After 26 years at Morgan Stanley, financial advisor Kevin Cignetti saw retirement on the horizon and decided to spend his last working years at an independent financial advisory firm with an old friend.

Cignetti, 67, started at Steward Partners Global Advisory in February. He made his move just as a growing number of brokers are finding they can make more money, save on taxes and choose their successor if they take their clients to an independent firm before they retire.

Cignetti, who plans to retire in two or three years, had managed about $35 million in client assets and produced about $250,000 in revenue at Morgan Stanley. While he could have retired where he was, he decided he wanted sell his business and clients to Rick Pignone, a long-time friend and former Morgan Stanley colleague who had joined Steward in December 2013.

"I feel very comfortable that when I do leave, Rick will take very good care of my clients," Cignetti said.

Succession planning for financial advisors is a top priority. About 100,000 brokers are expected to reach retirement age over the next 10 years, according to research firm Cerulli Associates.

Many advisors are thinking not only about whom they want to handle their clients, but also how they can use the sale of their business to partially fund retirement.

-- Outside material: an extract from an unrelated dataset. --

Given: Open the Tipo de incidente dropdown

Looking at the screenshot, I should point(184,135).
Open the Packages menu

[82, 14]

Big firms like Morgan Stanley, Bank of America Corp's Merrill Lynch, Wells Fargo Advisors, and UBS typically pay a retiring advisor 0.85 to 1.4 times the annual revenue he or she produces for them. The advisor gets the total over several years, and the firm reassigns the clients to another advisor on staff during that time.

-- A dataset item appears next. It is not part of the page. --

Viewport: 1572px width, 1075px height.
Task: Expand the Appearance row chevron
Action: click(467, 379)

Steward Partners, which began operating in the fall of 2013 and offers securities through Raymond James Financial Services, is able to pay more because it is a partnership.

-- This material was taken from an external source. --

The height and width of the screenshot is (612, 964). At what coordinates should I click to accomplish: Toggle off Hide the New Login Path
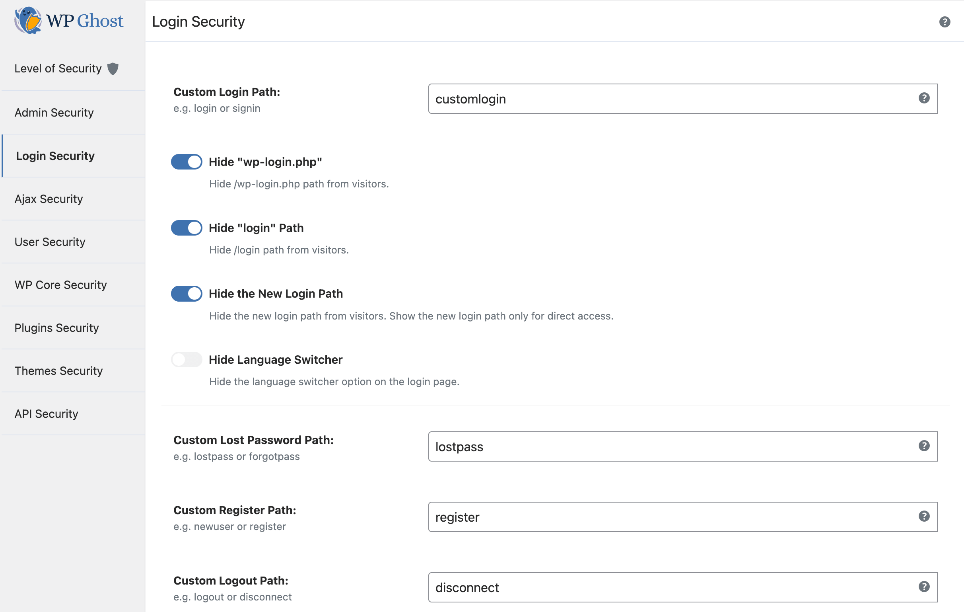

Steward typically pays advisors twice their annual revenue over five years, plus equity that the firm will buy back from the advisor after retirement, said President James Gold.

Cignetti will get slightly less than that, receiving between one and two times annual revenue for his business, but will still get more than if he had retired at Morgan Stanley, Gold said.

Cignetti, a Vietnam War veteran, said he was happy with the figure because his top priority was working with Pignone.